▶ _Trecho do documento_:
_ _ _ _

Capítulo VI - Trocar; tópico VII. Quadro geral

Os quatro momentos que fixam as funções essenciais da linguagem (atribuição, articulação, designação e derivação) nos séculos XVII e XVIII
Os quatro momentos que fixam as funções essenciais da linguagem (atribuição, articulação, designação e derivação) no século XIX

A organização geral das ordens empíricas pode agora ser delineada em seu conjunto(80).

Constata-se, de início, que a análise das riquezas obedece à mesma configuração que a história natural e a gramática geral.

A teoria do valor permite, com efeito, explicar (seja pela carência e pela necessidade, seja pela prolixidade da natureza)

  • como certos objetos podem ser introduzidos no sistema das trocas,
  • como, pelo gesto primitivo da permuta, uma coisa pode ser dada como equivalente a outra,
  • como a estimação da primeira pode ser reportada à estimação da segunda conforme
    • uma relação de igualdade (A e B têm o mesmo valor)
    • ou de analogia (o valor de A. de posse do meu parceiro, está para minha necessidade como está para ele o valor de B que eu possuo).

O valor corresponde portanto à função atributiva que, para a gramática geral, está assegurada pelo verbo e que, fazendo aparecer a proposição, constitui o limiar primeiro a partir do qual há linguagem.

Quando, porém, o valor apreciativo se torna valor de estimação, isto é, quando se define e se limita no interior do sistema constituído por todas as trocas possíveis, então cada valor se acha estabelecido e demarcado por todos os outros: a partir desse momento, o valor assegura o papel articulatório que a gramática geral reconhecia em todos os elementos não-verbais da proposição (isto é, nos nomes e em cada uma das palavras que, visivelmente ou em segredo, detêm uma função nominal).

No sistema das trocas, no jogo que permite a cada parte de riqueza significar as outras ou ser por elas significada, o valor é ao mesmo tempo

  • verbo e nome,
  • poder de ligar e princípio de análise,
  • atribuição e determinação.

O valor, na análise das riquezas, ocupa, pois, exatamente a mesma posição que a estrutura na história natural; como esta, reúne numa única e mesma operação a função que permite

  • atribuir um signo a outro signo,
  • uma representação a outra representação
  • e a que permite articular os elementos que compõem o conjunto das representações ou os signos que as decompõem.

Por seu lado, a teoria da moeda e do comércio explica

  • como uma matéria qualquer pode assumir uma função significante reportando-se a um objeto e servindo-lhe de signo permanente;
  • explica também (pelo jogo do comércio, do aumento e da diminuição do numerário)
    • como essa relação de signo a significado pode se alterar sem jamais desaparecer,
    • como um mesmo elemento monetário pode significar mais ou menos riquezas,
    • como pode ele deslizar, estender-se, estreitar-se em relação aos valores que lhe compete representar.

_ _ _ _

▶ _Informações exibidas_:
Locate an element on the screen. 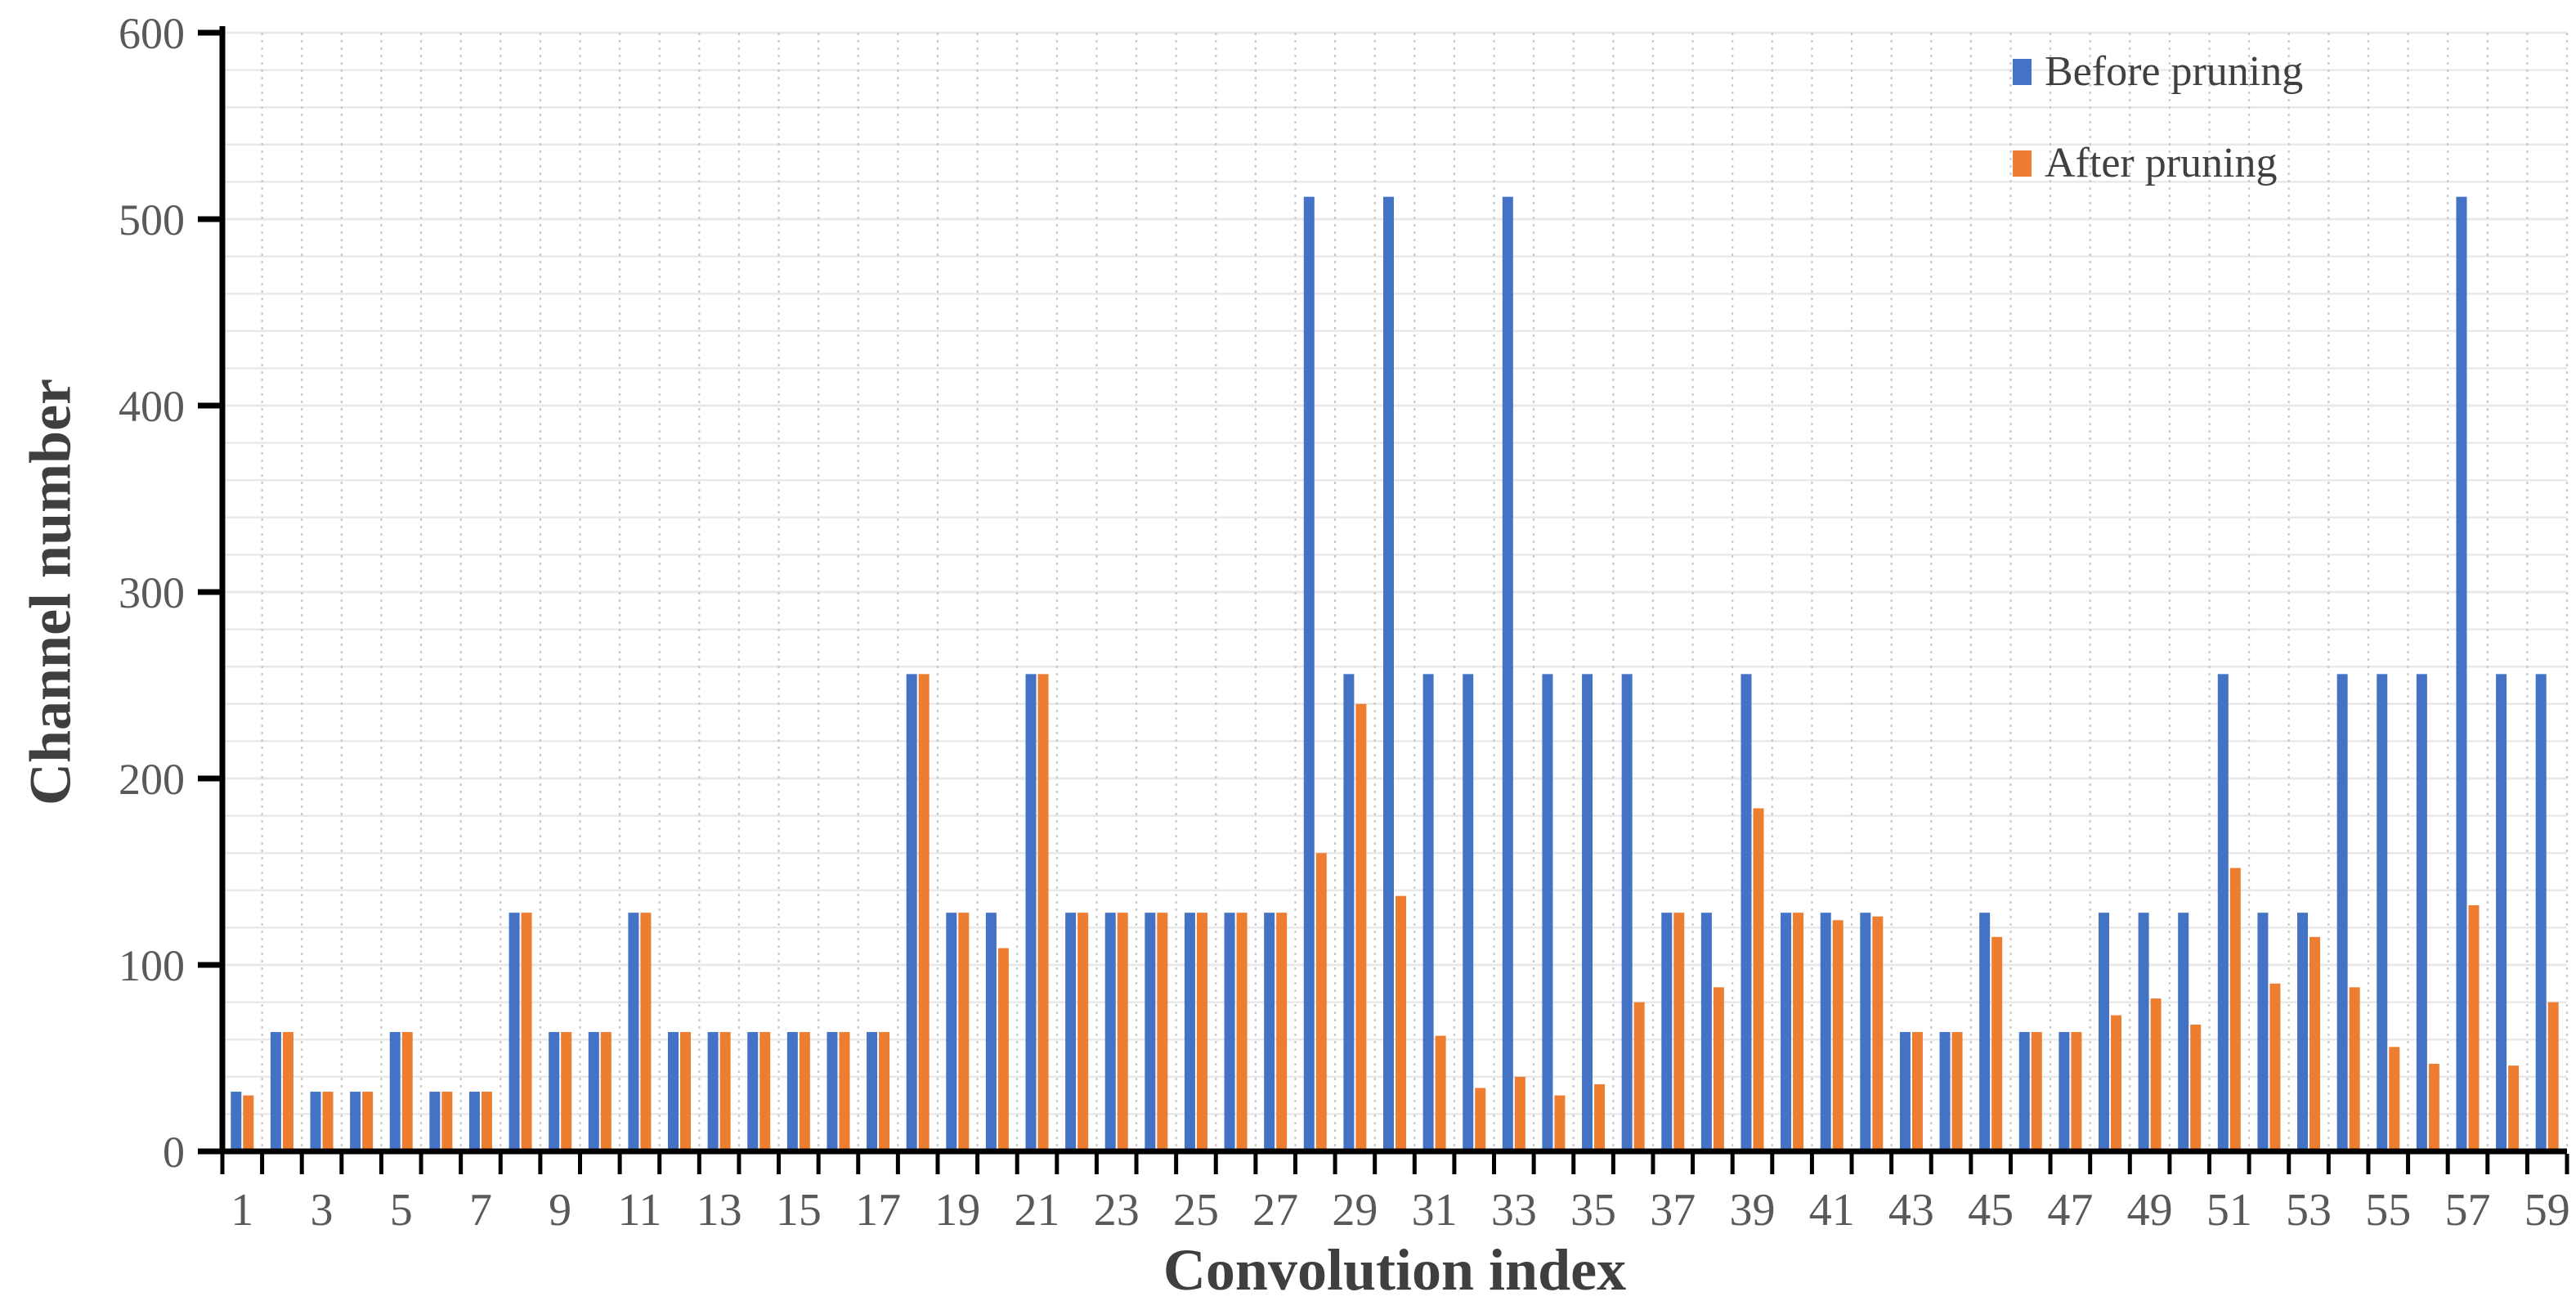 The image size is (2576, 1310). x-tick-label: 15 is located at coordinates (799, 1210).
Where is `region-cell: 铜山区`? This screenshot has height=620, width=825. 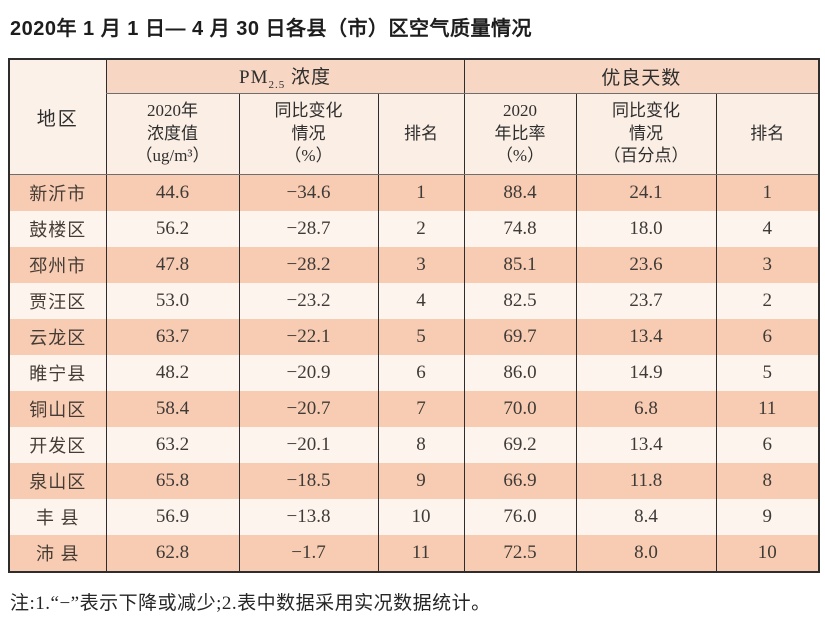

_ _ _ _

▶ _O que fazer_:
a) Reescreva o trecho sobre a análise das riquezas entre "Quando, porém, o" e "uma função nominal).", inclusive, trocando "papel articulatório" por "papel de articulação".
b) No trecho sobre a análise das riquezas, a que função da gramática geral o valor corresponde?
c) Prossiga o trecho sobre a análise das riquezas a partir do ponto em que ele termina.
As linhas apresentadas não têm relação com o trecho.

▶ _Respostas_:
a)
Quando, porém, o valor apreciativo se torna valor de estimação, isto é, quando se define e se limita no interior do sistema constituído por todas as trocas possíveis, então cada valor se acha estabelecido e demarcado por todos os outros: a partir desse momento, o valor assegura o papel de articulação que a gramática geral reconhecia em todos os elementos não-verbais da proposição (isto é, nos nomes e em cada uma das palavras que, visivelmente ou em segredo, detêm uma função nominal).

b) À função atributiva, que na gramática geral é assegurada pelo verbo.

c)
A teoria do preço monetário corresponde, pois, ao que na gramática geral aparece sob a forma de uma análise das raízes e da linguagem de ação (função de designação) e ao que aparece sob a forma de tropos e de desvios de sentido (função de derivação). A moeda, como as palavras, tem por papel designar, mas não cessa de oscilar em torno desse eixo vertical:

  • as variações de preço estão para a instauração primeira da relação entre metal e riquezas
  • como os deslocamentos retóricos estão para o valor primitivo dos signos verbais.

Porém há mais:

  • assegurando a partir de suas próprias possibilidades a designação das riquezas,
  • o estabelecimento dos preços,
  • a modificação dos valores nominais,
  • o empobrecimento e o enriquecimento das nações,

a moeda funciona em relação às riquezas como o caráter em relação aos seres naturais: ela permite, ao mesmo tempo,

  • impor-lhes uma marca provisória
  • e indicar-Ihes um lugar, sem dúvida provisório, no espaço atualmente definido pelo conjunto das coisas e dos signos de que se dispõe.

A teoria da moeda e dos preços ocupa na análise das riquezas a mesma posição que a teoria do caráter na história natural.

Como esta última, reúne numa única e mesma função

  • a possibilidade de dar um signo às coisas,
  • de fazer representar uma coisa por outra
  • e a possibilidade de fazer desviar um signo em relação ao que ele designa.

As quatro funções que definem em suas propriedades singulares o signo verbal e o distinguem de todos os outros signos que a representação pode referir a si mesma encontram-se, pois, na sinalização teórica da história natural e na utilização prática dos signos monetários.

A ordem das riquezas e a ordem dos seres naturais se instauram e se descobrem na medida em que se estabelecem entre os objetos de necessidade, entre os indivíduos visíveis, sistemas de signos que permitem

  • a designação das representações umas pelas outras,
  • a derivação das representações significantes em relação aos significados,
  • a articulação do que é representado,
  • a atribuição de determinadas representações a determinadas outras.

Nesse sentido, pode-se dizer que, para o pensamento clássico,

  • os sistemas da história natural e as teorias da moeda ou do comércio
  • têm as mesmas condições de possibilidade que a própria linguagem.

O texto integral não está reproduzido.